Quote Originally Posted by Lullapie View Post
Another accelerant to high house prices is the availability of cheap money. Before I bought my first house, it was nearly impossible to get a mortgage (indeed credit of any kind). Then as the years have gone on, every mailer is an attempt to lend people more money.

I remember having to struggle to get my first mortgage because I was a business owner, plus being 22 years old didn't help either. There were no self-certificating mortgages then.

When my girlfriend (now wife) and I eventually managed to get a mortgage, the interest rates were really high. It was a form of financial slavery, but if you wanted to get on in life, the first thing to do was to buy your own bit of the world.

I was made to sign up for an endowment mortgage at 16 and had three, by the time I bought my first house. The Co-Op insurance salesman must have loved coming around our house.

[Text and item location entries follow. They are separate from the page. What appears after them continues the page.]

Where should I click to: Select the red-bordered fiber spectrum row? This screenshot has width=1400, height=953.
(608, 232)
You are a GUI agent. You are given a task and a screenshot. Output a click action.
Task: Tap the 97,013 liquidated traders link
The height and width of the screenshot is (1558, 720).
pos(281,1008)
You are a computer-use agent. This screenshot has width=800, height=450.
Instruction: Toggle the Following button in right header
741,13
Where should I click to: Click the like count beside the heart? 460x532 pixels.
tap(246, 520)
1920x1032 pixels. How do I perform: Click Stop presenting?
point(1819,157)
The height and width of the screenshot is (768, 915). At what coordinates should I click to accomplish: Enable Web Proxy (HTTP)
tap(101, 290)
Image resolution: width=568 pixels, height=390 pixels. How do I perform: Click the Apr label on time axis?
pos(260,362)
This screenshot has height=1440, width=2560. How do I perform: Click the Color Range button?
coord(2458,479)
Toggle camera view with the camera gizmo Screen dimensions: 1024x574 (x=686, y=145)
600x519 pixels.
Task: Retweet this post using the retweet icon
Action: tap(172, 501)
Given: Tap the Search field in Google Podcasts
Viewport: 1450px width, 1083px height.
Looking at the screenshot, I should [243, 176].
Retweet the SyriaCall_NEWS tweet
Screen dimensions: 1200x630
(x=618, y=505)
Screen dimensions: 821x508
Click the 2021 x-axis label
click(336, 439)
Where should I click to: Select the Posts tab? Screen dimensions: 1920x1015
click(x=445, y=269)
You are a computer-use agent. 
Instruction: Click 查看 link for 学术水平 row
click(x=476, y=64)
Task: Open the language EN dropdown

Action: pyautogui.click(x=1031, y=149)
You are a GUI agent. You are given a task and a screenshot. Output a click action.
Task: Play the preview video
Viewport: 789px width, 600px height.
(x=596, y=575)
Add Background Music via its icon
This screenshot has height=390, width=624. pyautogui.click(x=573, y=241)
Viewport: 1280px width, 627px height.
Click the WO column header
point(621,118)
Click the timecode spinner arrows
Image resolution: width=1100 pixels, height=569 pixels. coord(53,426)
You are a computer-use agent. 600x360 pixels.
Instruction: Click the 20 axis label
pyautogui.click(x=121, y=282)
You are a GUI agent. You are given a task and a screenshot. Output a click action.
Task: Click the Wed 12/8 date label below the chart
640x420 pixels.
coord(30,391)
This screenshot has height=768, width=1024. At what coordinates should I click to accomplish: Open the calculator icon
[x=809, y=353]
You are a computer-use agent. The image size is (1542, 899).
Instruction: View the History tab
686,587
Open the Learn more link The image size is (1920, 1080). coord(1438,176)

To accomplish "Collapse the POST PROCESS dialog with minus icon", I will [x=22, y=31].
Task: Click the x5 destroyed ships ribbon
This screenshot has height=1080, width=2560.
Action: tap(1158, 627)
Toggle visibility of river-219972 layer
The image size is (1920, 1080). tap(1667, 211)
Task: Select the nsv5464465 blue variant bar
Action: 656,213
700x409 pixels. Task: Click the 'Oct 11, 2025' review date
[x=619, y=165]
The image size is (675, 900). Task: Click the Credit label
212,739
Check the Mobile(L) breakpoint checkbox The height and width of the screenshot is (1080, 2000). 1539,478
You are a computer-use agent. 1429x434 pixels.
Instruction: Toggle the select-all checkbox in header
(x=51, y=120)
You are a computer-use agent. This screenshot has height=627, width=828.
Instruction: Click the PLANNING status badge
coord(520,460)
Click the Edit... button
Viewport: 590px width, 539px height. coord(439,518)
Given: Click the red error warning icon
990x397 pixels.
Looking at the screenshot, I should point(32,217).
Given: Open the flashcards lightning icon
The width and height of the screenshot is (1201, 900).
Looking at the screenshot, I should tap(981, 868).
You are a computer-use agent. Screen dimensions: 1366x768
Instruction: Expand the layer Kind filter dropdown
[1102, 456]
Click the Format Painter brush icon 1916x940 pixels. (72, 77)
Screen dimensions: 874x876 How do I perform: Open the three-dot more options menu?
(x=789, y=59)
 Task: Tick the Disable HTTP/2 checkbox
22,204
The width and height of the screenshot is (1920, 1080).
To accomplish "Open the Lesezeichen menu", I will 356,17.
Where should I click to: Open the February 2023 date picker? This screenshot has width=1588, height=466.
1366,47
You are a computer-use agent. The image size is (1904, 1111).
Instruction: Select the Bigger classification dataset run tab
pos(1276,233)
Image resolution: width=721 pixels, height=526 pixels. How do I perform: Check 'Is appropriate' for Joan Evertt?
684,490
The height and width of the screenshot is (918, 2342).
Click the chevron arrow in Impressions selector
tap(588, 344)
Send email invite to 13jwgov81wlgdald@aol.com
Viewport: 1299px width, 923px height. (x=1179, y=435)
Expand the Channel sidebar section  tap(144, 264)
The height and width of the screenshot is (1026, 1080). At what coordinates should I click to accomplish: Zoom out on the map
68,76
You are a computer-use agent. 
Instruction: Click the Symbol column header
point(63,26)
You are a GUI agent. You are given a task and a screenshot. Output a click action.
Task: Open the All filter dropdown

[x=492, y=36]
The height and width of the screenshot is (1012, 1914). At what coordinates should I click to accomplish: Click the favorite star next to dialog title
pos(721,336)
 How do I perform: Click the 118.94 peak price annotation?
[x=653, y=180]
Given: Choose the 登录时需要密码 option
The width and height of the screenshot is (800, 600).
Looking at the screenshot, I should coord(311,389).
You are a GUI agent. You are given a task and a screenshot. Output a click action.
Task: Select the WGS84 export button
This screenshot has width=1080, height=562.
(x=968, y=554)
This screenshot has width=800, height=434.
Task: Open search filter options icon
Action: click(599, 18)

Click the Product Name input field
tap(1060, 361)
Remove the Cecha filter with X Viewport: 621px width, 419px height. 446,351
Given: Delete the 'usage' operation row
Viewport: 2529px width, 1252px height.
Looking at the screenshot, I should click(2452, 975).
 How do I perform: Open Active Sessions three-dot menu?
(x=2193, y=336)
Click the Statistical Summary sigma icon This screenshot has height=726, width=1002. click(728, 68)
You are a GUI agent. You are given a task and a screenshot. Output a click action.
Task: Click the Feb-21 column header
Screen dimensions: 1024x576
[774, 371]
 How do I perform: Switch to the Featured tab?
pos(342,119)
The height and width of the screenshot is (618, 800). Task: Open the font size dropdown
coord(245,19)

Cheap money is the root of many evils. Some people can handle it and indeed flourish with the availability of it, but the vast majority struggle and never really manage to unlock the shackles. We were never taught at school about financial responsibility and only by making mistakes or being lucky and having people close to you to educate you on personal finance, do we come to terms with it.
With the lure of it paying off your mortgage with a nice, hefty, bonus on top but, no mention that it depended totally on the success of the investment portfolio. This meant that not only were you not guaranteed that hefty, bonus, it wasn't guaranteed to pay up the mortgage either and in fact, I know a few people who had to remortgage to pay of the original loan because of this.